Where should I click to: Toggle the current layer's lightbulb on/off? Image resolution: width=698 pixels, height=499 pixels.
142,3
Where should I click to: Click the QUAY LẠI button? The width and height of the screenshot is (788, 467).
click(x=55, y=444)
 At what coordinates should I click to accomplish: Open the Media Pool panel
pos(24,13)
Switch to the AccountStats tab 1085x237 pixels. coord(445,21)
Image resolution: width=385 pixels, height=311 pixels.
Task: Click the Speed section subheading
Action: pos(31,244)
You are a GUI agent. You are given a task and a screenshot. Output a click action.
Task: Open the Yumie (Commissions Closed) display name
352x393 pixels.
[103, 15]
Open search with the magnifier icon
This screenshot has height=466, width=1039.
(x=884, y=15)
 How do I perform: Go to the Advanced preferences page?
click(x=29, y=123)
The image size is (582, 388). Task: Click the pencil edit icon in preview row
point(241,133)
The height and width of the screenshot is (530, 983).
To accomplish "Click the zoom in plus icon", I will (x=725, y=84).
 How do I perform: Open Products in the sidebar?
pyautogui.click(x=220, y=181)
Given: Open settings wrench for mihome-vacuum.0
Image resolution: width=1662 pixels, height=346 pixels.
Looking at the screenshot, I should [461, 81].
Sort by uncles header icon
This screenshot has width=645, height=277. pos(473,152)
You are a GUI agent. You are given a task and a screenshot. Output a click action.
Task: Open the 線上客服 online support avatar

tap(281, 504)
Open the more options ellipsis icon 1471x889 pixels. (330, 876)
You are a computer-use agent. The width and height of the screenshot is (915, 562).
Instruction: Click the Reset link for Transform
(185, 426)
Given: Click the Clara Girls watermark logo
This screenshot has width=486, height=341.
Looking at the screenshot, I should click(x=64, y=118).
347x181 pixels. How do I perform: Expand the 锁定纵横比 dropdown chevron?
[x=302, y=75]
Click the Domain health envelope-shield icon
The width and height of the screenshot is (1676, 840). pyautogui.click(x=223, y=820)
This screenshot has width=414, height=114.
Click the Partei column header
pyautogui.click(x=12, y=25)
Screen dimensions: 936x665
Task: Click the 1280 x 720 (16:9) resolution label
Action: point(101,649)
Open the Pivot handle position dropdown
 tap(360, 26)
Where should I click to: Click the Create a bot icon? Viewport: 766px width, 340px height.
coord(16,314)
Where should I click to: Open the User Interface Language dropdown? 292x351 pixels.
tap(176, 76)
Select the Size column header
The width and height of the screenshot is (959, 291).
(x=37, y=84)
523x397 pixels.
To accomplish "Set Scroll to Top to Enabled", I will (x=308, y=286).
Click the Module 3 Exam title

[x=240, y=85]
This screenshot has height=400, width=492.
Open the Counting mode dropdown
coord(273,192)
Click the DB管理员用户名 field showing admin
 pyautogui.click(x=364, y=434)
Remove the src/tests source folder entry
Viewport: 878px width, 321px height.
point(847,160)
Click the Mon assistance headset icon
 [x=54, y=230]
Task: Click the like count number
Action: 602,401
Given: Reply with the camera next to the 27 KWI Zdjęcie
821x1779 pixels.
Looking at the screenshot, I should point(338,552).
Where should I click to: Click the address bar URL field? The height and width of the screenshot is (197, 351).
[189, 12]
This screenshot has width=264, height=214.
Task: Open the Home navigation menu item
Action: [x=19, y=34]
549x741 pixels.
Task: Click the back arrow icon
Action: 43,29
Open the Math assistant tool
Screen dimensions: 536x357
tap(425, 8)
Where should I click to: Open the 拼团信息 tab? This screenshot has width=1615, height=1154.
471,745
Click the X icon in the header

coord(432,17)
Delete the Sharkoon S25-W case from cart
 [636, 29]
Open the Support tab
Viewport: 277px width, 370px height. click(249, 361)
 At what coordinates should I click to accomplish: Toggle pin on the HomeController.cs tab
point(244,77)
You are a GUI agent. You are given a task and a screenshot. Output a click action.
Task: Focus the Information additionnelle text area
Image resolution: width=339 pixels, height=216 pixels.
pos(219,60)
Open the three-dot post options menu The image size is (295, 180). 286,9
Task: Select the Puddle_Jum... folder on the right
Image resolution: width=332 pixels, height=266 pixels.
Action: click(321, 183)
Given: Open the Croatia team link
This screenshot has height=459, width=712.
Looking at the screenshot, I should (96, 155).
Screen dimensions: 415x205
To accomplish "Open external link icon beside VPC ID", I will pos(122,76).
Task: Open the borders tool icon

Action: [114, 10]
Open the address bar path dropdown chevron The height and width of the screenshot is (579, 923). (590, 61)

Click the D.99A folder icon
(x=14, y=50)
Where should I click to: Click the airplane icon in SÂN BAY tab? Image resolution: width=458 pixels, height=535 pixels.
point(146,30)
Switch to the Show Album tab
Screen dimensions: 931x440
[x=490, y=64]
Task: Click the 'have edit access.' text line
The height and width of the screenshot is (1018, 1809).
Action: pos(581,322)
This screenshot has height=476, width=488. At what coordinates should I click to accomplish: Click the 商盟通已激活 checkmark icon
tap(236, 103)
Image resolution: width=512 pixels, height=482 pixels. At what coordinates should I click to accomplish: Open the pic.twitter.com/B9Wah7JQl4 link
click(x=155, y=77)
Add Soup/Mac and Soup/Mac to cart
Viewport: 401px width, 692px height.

#####

» THE TASK:
Output must consist only of the listing's lines from the first through the line with "This screenshot has width=414, height=114.", reproduced word for word.

» SOLVED EXERCISE:
Where should I click to: Toggle the current layer's lightbulb on/off? Image resolution: width=698 pixels, height=499 pixels.
142,3
Where should I click to: Click the QUAY LẠI button? The width and height of the screenshot is (788, 467).
click(x=55, y=444)
 At what coordinates should I click to accomplish: Open the Media Pool panel
pos(24,13)
Switch to the AccountStats tab 1085x237 pixels. coord(445,21)
Image resolution: width=385 pixels, height=311 pixels.
Task: Click the Speed section subheading
Action: pos(31,244)
You are a GUI agent. You are given a task and a screenshot. Output a click action.
Task: Open the Yumie (Commissions Closed) display name
352x393 pixels.
[103, 15]
Open search with the magnifier icon
This screenshot has height=466, width=1039.
(x=884, y=15)
 How do I perform: Go to the Advanced preferences page?
click(x=29, y=123)
The image size is (582, 388). Task: Click the pencil edit icon in preview row
point(241,133)
The height and width of the screenshot is (530, 983).
To accomplish "Click the zoom in plus icon", I will (x=725, y=84).
 How do I perform: Open Products in the sidebar?
pyautogui.click(x=220, y=181)
Given: Open settings wrench for mihome-vacuum.0
Image resolution: width=1662 pixels, height=346 pixels.
Looking at the screenshot, I should [461, 81].
Sort by uncles header icon
This screenshot has width=645, height=277. pos(473,152)
You are a GUI agent. You are given a task and a screenshot. Output a click action.
Task: Open the 線上客服 online support avatar

tap(281, 504)
Open the more options ellipsis icon 1471x889 pixels. (330, 876)
You are a computer-use agent. The width and height of the screenshot is (915, 562).
Instruction: Click the Reset link for Transform
(185, 426)
Given: Click the Clara Girls watermark logo
This screenshot has width=486, height=341.
Looking at the screenshot, I should click(x=64, y=118).
347x181 pixels. How do I perform: Expand the 锁定纵横比 dropdown chevron?
[x=302, y=75]
Click the Domain health envelope-shield icon
The width and height of the screenshot is (1676, 840). pyautogui.click(x=223, y=820)
This screenshot has width=414, height=114.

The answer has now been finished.